Return each of the following entries word for word, leaving out the pictures.

*GIVEN ENTRIES*
+++++

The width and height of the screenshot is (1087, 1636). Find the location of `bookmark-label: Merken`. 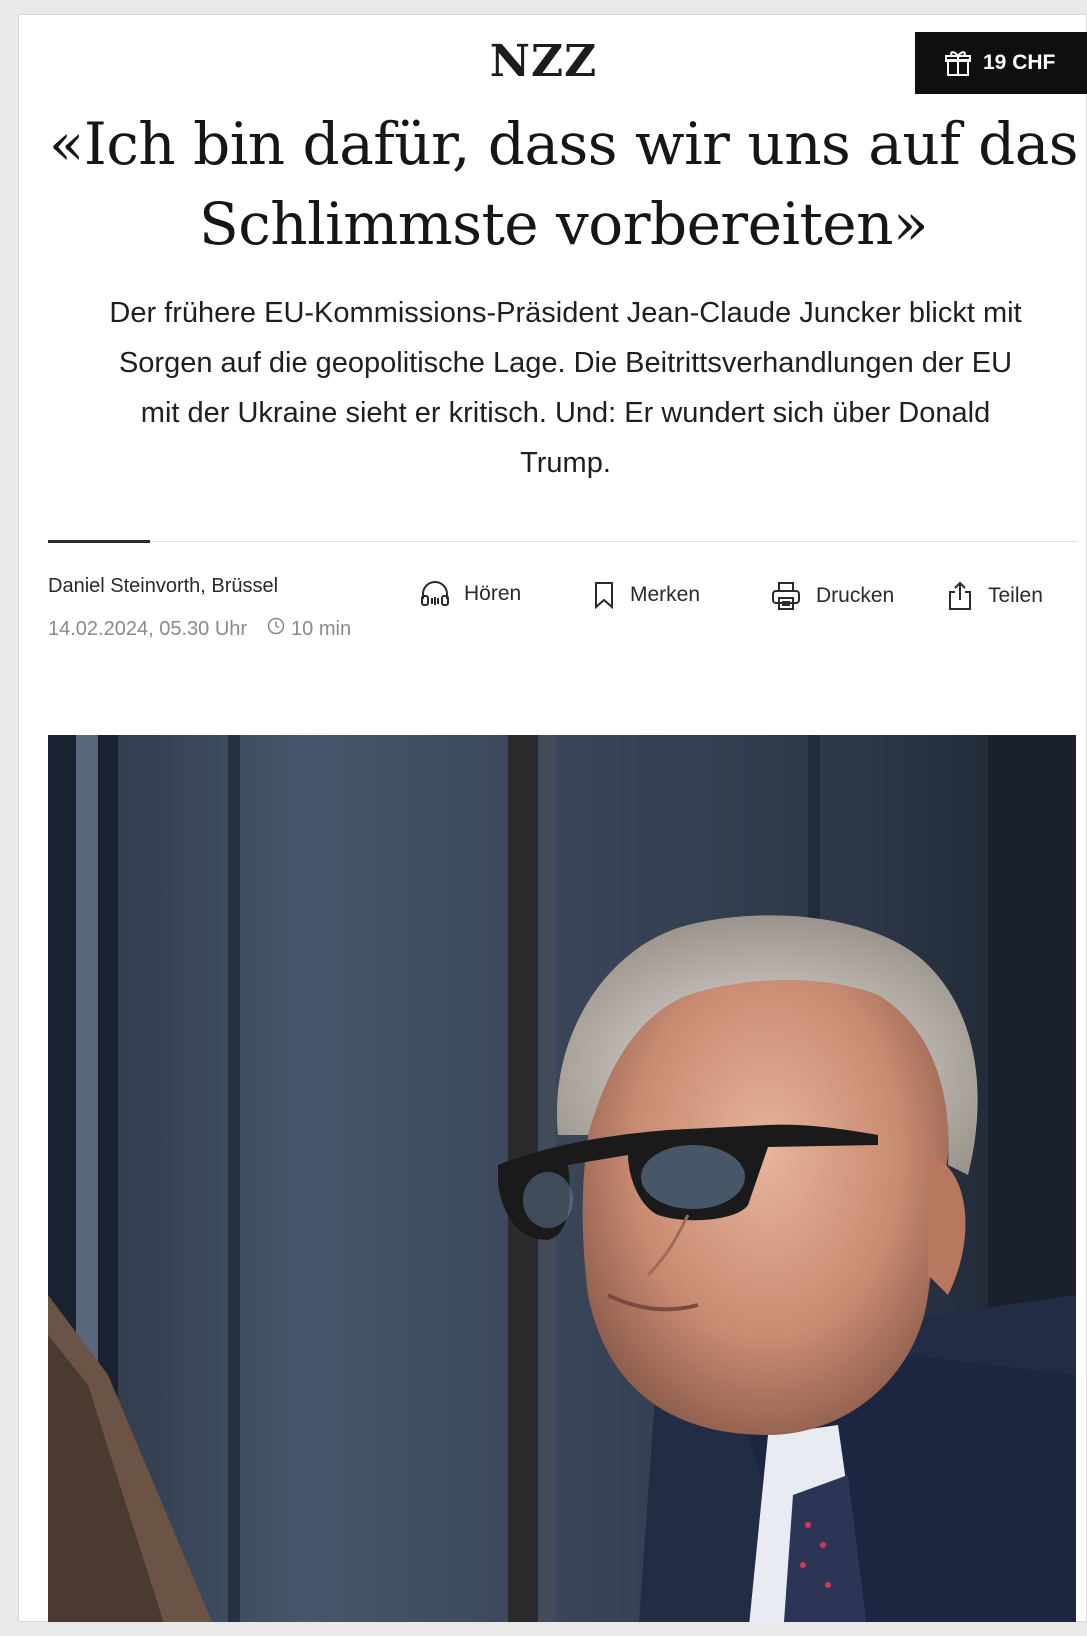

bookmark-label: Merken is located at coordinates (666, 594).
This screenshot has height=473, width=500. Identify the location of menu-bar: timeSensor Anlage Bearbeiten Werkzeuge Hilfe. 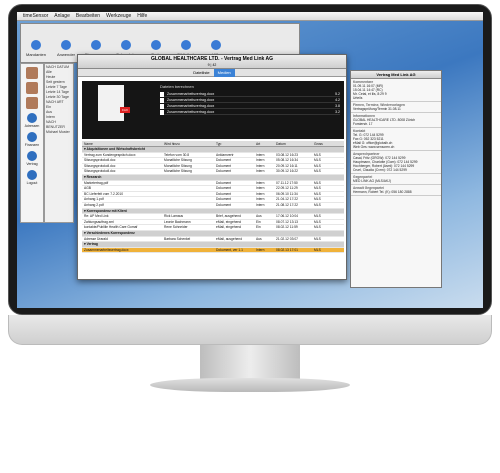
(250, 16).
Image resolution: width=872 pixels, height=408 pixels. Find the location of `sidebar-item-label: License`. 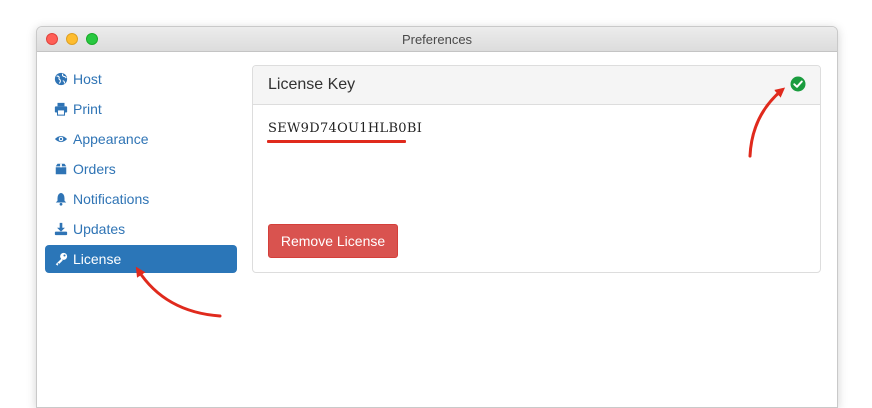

+++++

*RESPONSE TO THIS TASK*
The width and height of the screenshot is (1087, 1636). Find the location of `bookmark-label: Merken`. 

bookmark-label: Merken is located at coordinates (666, 594).
This screenshot has height=473, width=500. Identify the location of menu-bar: timeSensor Anlage Bearbeiten Werkzeuge Hilfe. 
(250, 16).
Image resolution: width=872 pixels, height=408 pixels. Find the location of `sidebar-item-label: License`. 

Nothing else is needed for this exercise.